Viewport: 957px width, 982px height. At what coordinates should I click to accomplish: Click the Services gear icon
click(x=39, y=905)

--

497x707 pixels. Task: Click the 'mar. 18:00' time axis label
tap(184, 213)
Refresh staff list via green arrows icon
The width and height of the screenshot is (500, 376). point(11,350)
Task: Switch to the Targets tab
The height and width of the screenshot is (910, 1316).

==

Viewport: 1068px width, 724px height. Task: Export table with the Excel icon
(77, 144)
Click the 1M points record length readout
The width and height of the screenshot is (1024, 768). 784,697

_PROBLEM TO WORK ON_
Print exactly the lines above, between the one holding "497x707 pixels. Task: Click" and the one holding "The height and", inclusive, and nothing besides.

_EXPECTED ANSWER_
497x707 pixels. Task: Click the 'mar. 18:00' time axis label
tap(184, 213)
Refresh staff list via green arrows icon
The width and height of the screenshot is (500, 376). point(11,350)
Task: Switch to the Targets tab
The height and width of the screenshot is (910, 1316).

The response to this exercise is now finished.